FIG. 1 is a schematic view of a PDP of the present invention.

FIG. 2 is a diagram showing changes over time in luminance of two types of blue phosphors.

FIG. 3 is a diagram showing changes over time in Br / y values of two types of blue phosphors.

FIG. 4 is a diagram showing chromaticity changes with time of two types of blue phosphors.

FIG. 5 is a diagram showing a change over time in the total luminance of blue phosphors.
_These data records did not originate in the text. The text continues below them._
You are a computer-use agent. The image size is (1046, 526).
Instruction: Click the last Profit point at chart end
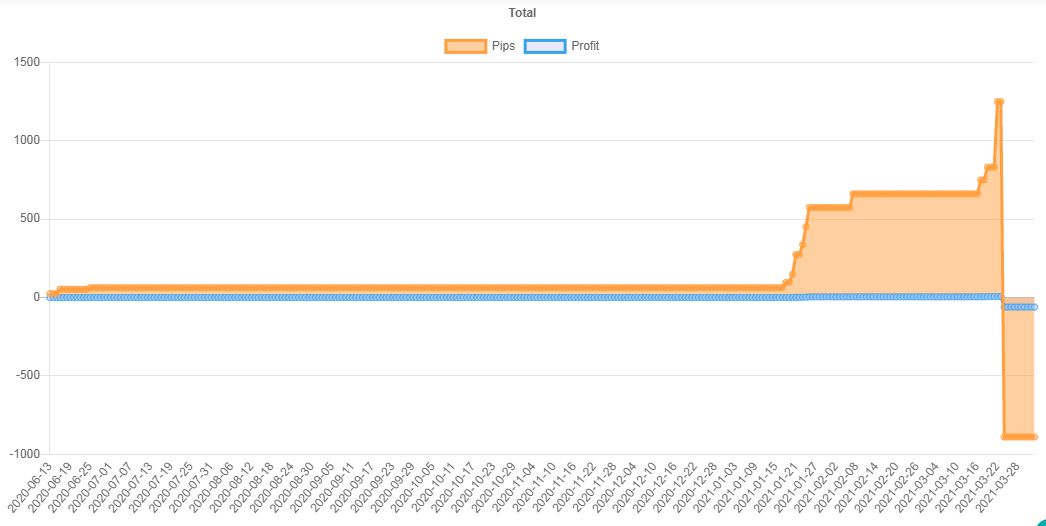pyautogui.click(x=1034, y=307)
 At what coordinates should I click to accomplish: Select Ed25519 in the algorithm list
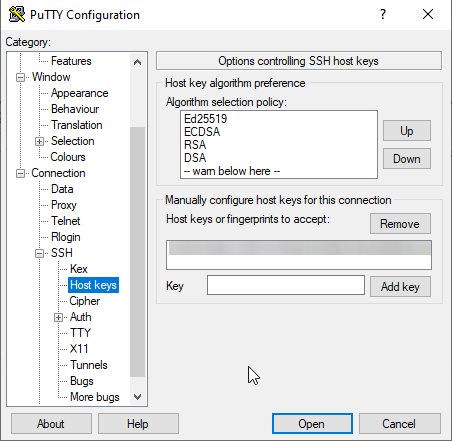click(205, 119)
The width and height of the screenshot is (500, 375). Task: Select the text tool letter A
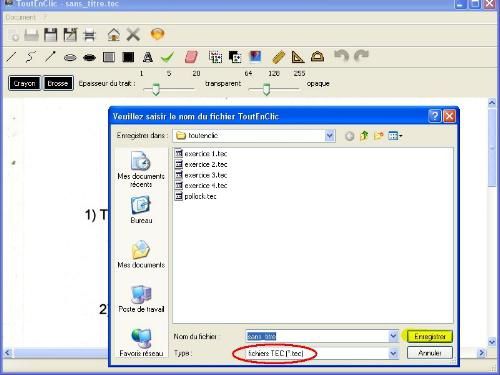(x=148, y=57)
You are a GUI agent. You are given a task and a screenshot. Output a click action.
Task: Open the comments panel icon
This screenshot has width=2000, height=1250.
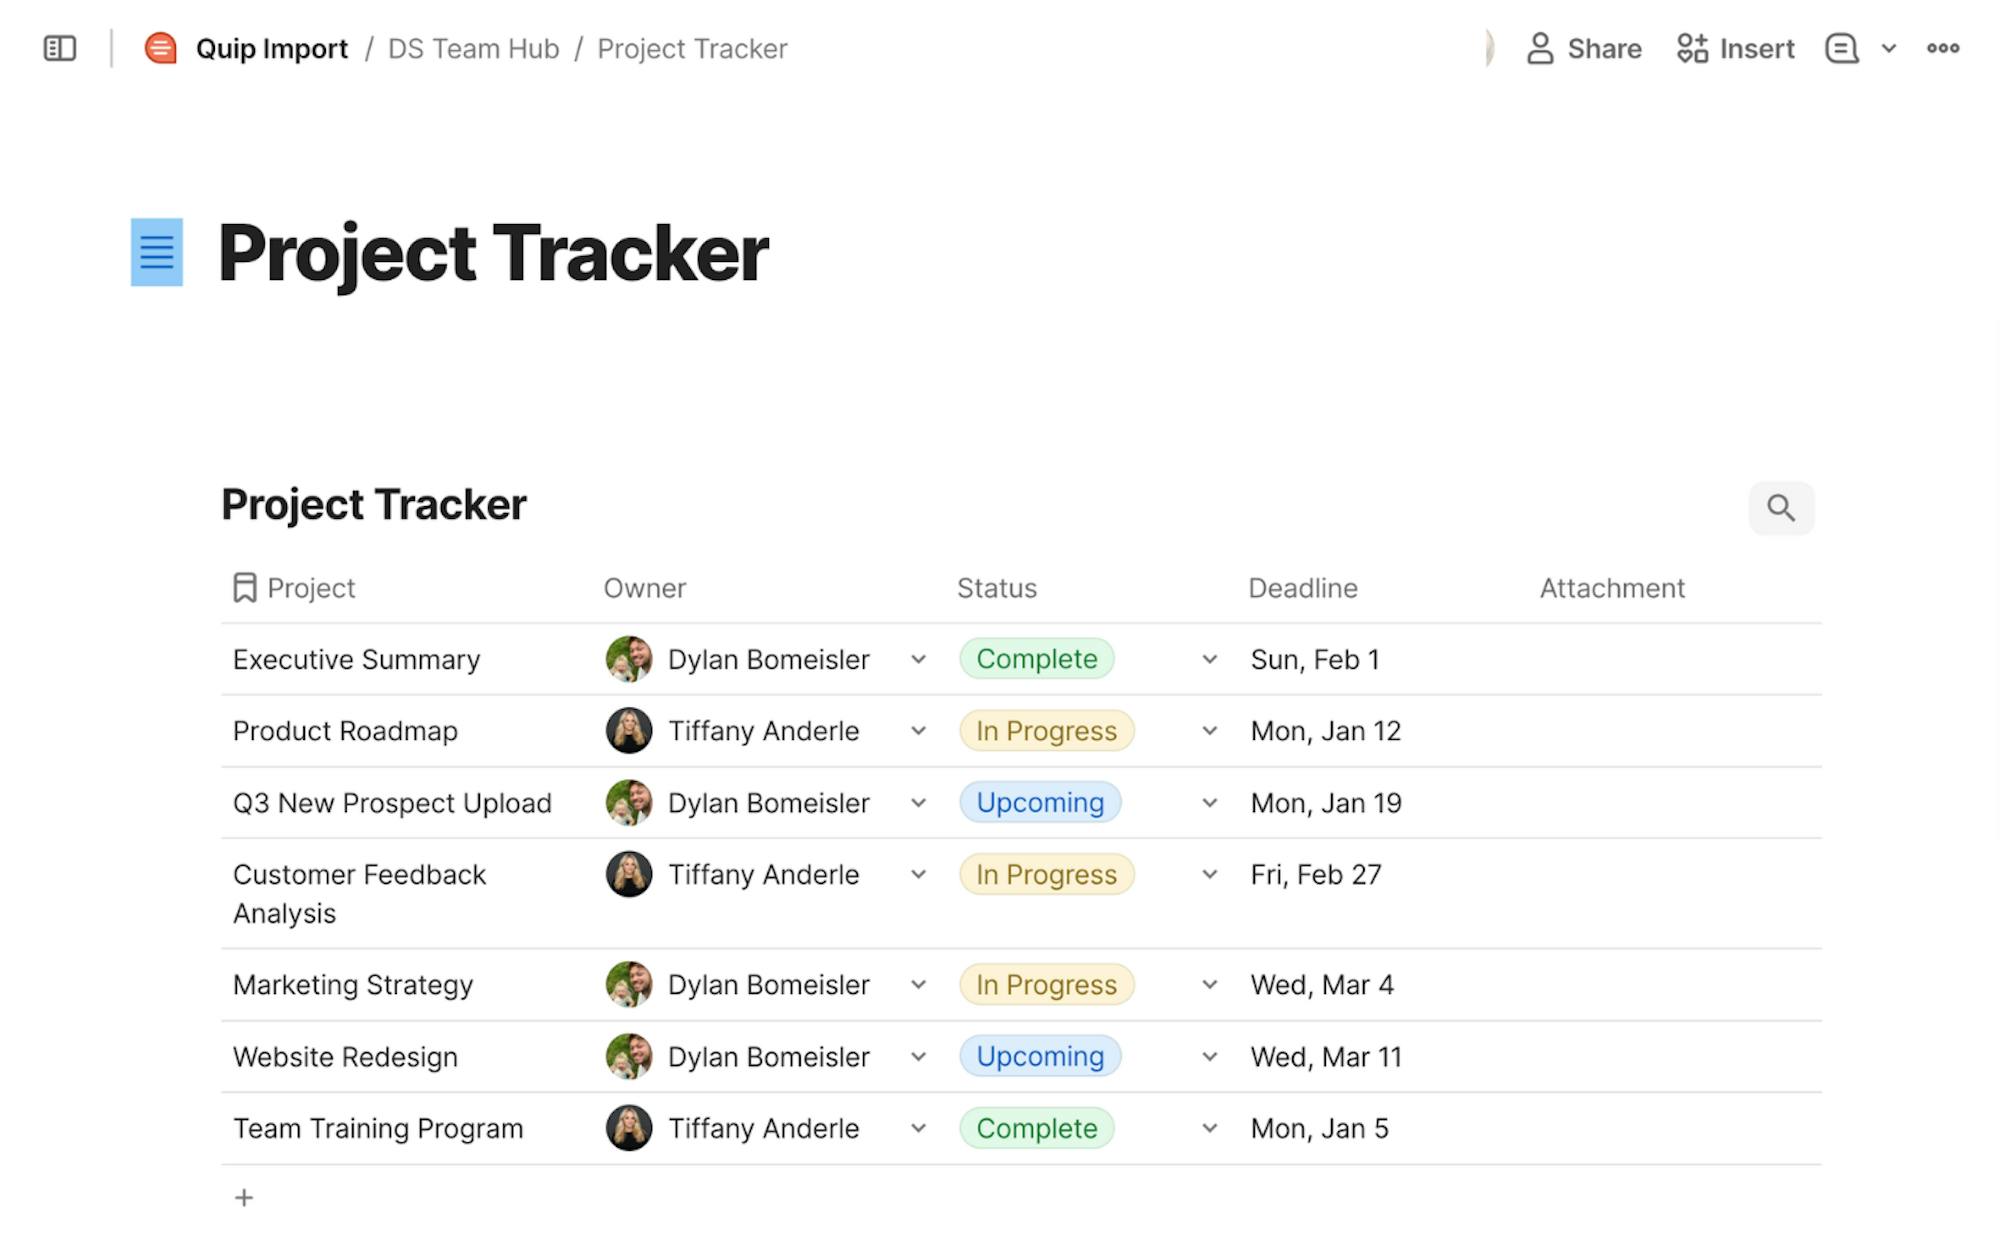click(x=1841, y=48)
FIG. 6 is a view showing a change with time of a total Br / y value of blue phosphors.

FIG. 7 is a diagram showing a change in chromaticity of a blue phosphor as a whole over time.

[Explanation of symbols]

1, 2, 23, 27 substrate 3 electrodes 4,22 Phosphor film 20 PDP 21 partition 24, 28 Dielectric layer 25 Transparent electrode 26 bus electrodes 29 Protective layer A address electrode

─────────────────────────────────────────────────── ─── Continuation of front page (51) Int.Cl. ⁷ Identification code FI theme code (reference) C09K 11/78 CPK C09K 11/78 CPK 11/80 CPM 11/80 CPM 11/81 CPB 11/81 CPB 11 / 83 CQF 11/83 CQF (72) Inventor Teruo Kurai 3-2-1 Sakado, Takatsu-ku, Kawasaki City, Kanagawa Prefecture Fujitsu Hitachi Plasma Display Stock Association (72) Inventor Kiyoshi Suzuki 1-1-15 Kamiogi, Suginami-ku, Tokyo No. 1 Marusan Building Nemoto Special Chemical Co., Ltd. F term (reference) 4H001 CA04 CA05 XA05 XA08 XA12 XA13 XA14 XA15 XA23 XA30 XA39 XA56 XA57 XA58 XA64 YA25 YA58 YA63 YA65 5C040 GG02 GG08 LA02 LA12 MA03 MA10

Claims (3)

[Claims] 1. A pixel has at least three sub-pixels of three colors of green, red, and blue, and among the sub-pixels of three colors, at least one sub-pixel has a phosphor film made of different kinds of phosphors. It is composed of two or more discharge cells that are respectively provided and lighted at the same time, and one of at least two kinds of phosphors has a larger initial value of brightness, a higher initial color purity, and less deterioration over time than the other. Among them, a plasma display panel having at least one property. 2. When the different kinds of phosphors are green, Zn ₂ SiO ₄ : Mn and LaPO ₄ : Ce, Tb, Zn ₂ SiO ₄ : Mn and CeMgAl ₁₁ O ₁₉ : Tb, Zn ₂ SiO ₄ : Mn. And BaMg ₂ Al ₁₆ O ₂₇ : Eu, M
n, Zn ₂ SiO ₄ : Mn and BaMgAl ₁₂ O ₁₉ : Mn, Zn ₂ SiO ₄ : Mn and BaMgAl ₁₀ O ₁₇ : Eu, Mn
In the case of red, (Y, Gd) BO ₃ : Eu and Y (P, V) O ₄ : Eu, (Y, Gd) BO ₃ : Eu and (Y, Gd) (P, V)
O ₄ : Eu, (Y, Gd) BO ₃ : Eu and Y ₂ O ₃ : Eu, Y ₂ O ₃ : Eu and Y (P, V) O ₄ : Eu, Y ₂ O ₃ : Eu and (Y, Gd) (P, V) O ₄ : Eu combination, in the case of blue, BaMgAl ₁₀ O ₁₇ : Eu and Y (P, V) O ₄ , BaMgAl ₁₀ O ₁₇ : Eu and (Y, Gd) (P, V) ) O
₄ , BaMgAl ₁₀ O ₁₇ : Eu and BaMg ₂ Al ₁₆ O ₂₇ : E
u, BaMg ₂ Al ₁₆ O ₂₇ : Eu and Y (P, V) O ₄ , BaMg ₂ Al ₁₆ O ₂₇ : Eu and (Y, Gd) (P, V)
The plasma display panel according to claim 1, wherein the plasma display panel is selected from a combination of O ₄ . 3. The plasma display panel according to claim 1, wherein the blue sub-pixel comprises two discharge cells and has a larger area than the red and green sub-pixels.